THE DATA:
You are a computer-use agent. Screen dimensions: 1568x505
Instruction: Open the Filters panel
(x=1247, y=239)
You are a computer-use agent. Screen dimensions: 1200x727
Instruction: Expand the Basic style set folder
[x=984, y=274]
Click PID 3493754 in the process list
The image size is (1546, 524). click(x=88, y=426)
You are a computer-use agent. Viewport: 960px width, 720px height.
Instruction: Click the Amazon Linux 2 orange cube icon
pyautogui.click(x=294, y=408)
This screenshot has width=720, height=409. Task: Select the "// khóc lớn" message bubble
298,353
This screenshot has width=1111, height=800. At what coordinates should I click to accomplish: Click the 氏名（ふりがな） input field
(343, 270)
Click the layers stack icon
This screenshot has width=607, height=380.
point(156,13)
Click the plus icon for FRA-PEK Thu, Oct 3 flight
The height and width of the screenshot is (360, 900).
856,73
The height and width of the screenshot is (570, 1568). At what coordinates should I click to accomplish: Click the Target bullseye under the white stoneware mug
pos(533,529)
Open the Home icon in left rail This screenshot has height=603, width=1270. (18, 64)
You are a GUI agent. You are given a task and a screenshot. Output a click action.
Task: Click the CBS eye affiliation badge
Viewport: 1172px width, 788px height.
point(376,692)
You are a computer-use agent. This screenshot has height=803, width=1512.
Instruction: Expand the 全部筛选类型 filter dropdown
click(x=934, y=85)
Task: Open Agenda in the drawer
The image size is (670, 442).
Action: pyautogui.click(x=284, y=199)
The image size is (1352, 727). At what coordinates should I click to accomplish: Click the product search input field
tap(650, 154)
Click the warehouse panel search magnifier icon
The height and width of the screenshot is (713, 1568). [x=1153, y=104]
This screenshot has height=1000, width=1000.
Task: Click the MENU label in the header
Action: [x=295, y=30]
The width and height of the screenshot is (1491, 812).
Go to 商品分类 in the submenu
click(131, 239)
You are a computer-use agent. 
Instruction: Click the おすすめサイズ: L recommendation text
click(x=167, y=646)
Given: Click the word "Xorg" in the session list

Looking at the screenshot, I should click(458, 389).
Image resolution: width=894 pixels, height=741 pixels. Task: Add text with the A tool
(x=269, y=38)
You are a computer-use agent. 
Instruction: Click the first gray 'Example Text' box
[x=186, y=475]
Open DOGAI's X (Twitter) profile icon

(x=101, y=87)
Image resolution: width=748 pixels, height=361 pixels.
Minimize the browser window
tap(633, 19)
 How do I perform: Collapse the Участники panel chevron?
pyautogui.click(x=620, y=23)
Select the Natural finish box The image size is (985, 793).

WHAT YOU SHOULD DO:
Given the records above, restate word for word only the lines starting at the one with "This screenshot has width=1111, height=800." and ending at the one with "Click the plus".

RESPONSE TO THE TASK:
This screenshot has width=1111, height=800. At what coordinates should I click to accomplish: Click the 氏名（ふりがな） input field
(343, 270)
Click the layers stack icon
This screenshot has width=607, height=380.
point(156,13)
Click the plus icon for FRA-PEK Thu, Oct 3 flight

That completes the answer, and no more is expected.